For the last two decades, a Canadian professor has collected complaints against United Airlines and posted them to his website, untied.com. Now a Canadian Federal Court has ruled that his website violates United’s trademarks and copyright.
Jeremy Cooperstock, founder of untied.com, vows to fight on. He has collected over 31,000 complaints since 1997 and his website helps other travelers reach the right contacts at United Airlines. I’ve written about the website twice, here and here.
The court has not ordered him to shutdown his website, but he and United have 45 days to begin negotiating how Cooperstock can avoid infringing on United’s intellectual property.
United, on the other hand, was gracious in claiming victory–
We are pleased with the court’s decision. We have always maintained that Mr. Cooperstock should be able to voice his opinions, and our case was to protect United customers and avoid confusion by asking him to not use our intellectual property on his website and related channels.
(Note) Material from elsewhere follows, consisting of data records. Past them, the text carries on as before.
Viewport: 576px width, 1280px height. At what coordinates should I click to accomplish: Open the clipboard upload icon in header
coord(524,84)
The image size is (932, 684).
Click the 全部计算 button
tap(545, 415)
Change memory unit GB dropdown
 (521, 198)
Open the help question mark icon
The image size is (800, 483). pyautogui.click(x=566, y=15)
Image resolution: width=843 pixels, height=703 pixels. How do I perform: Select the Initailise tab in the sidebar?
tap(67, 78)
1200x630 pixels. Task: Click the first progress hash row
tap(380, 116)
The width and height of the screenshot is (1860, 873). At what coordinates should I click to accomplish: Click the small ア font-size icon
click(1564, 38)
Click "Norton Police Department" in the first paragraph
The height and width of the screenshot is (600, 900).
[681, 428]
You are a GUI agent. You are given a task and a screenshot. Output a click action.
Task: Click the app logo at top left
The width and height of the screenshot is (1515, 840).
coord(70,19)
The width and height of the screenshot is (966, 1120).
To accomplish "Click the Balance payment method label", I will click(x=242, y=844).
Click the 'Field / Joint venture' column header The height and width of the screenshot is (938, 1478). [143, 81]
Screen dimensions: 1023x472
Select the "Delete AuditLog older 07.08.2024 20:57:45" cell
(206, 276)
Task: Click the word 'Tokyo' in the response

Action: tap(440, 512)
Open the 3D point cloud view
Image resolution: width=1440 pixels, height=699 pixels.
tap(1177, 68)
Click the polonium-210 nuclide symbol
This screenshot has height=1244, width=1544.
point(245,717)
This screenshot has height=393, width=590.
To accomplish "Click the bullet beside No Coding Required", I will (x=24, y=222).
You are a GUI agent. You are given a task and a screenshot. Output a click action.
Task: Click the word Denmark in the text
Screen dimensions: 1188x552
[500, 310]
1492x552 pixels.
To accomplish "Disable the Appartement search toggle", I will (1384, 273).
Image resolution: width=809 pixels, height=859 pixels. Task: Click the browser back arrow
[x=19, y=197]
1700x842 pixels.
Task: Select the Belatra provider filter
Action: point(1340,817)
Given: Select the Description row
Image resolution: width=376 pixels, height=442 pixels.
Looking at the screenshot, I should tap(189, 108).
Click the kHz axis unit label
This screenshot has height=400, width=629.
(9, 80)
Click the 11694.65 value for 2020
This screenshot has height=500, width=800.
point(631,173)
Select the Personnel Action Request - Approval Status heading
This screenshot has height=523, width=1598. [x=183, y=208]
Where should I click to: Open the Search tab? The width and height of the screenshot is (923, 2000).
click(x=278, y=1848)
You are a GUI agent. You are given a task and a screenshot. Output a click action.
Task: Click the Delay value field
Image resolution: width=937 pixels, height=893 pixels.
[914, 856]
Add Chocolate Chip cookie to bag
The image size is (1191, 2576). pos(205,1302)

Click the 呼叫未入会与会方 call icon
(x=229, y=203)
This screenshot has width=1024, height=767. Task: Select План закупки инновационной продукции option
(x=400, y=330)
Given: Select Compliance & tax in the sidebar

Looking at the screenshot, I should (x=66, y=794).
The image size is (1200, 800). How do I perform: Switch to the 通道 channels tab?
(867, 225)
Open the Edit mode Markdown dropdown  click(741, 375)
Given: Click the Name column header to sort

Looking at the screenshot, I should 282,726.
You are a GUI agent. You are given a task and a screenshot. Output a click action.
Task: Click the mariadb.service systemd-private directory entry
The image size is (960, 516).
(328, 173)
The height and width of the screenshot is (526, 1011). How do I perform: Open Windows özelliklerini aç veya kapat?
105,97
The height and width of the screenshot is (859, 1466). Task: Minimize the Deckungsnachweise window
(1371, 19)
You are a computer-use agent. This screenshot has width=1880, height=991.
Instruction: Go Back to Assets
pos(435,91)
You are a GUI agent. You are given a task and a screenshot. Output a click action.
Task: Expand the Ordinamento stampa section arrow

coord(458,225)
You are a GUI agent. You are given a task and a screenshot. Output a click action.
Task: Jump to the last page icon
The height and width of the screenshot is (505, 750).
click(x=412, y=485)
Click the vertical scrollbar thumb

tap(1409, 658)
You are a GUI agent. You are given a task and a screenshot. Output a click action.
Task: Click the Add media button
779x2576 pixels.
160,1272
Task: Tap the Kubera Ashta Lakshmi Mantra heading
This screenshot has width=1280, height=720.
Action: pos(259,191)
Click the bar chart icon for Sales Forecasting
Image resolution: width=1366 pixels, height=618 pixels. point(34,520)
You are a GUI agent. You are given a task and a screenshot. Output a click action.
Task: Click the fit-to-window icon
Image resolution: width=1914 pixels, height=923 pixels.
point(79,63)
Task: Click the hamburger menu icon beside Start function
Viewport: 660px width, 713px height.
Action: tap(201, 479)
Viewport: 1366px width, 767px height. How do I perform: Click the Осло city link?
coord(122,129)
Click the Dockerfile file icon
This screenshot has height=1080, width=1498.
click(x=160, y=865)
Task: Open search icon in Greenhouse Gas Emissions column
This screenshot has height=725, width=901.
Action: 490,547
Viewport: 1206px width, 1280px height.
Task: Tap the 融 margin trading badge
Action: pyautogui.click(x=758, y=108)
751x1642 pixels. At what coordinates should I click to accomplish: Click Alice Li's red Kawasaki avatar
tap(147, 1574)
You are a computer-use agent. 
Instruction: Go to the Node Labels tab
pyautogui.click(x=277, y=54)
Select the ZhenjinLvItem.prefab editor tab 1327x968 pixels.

But did Cooperstock really misuse United’s intellectual property?
When you navigate to the page for the first time, you encounter this pop-up box:
Here’s the old united.com that much more closely resembled the untied.com homepage–
I’ll say this as delicately as possible, but people tend to be careless. That’s why I can at least understand United’s confusion concerns. I get people who leave comments on this blog thinking they are actually complaining to United Airlines. If you read the complaints section on untied.com, it is clear that many believe they are communicating directly with United Airlines. So I share that concern with United Airlines: genuine confusion does exist and that is sufficient to trigger trademark protection.
At the same time, if people just read…I think Cooperstock goes out of his way to make clear that his site is not at all affiliated with United Airlines. Furthermore, his ability to easily transmit complaints to United means his website provides a valuable service.
Cooperstock claims he never wanted to keep his website up for two decades and planned to take it down when United started “treating passengers with a little more dignity.” In light of the Dao incident, it does appear that he has legitimate reason to continue the operation of his website.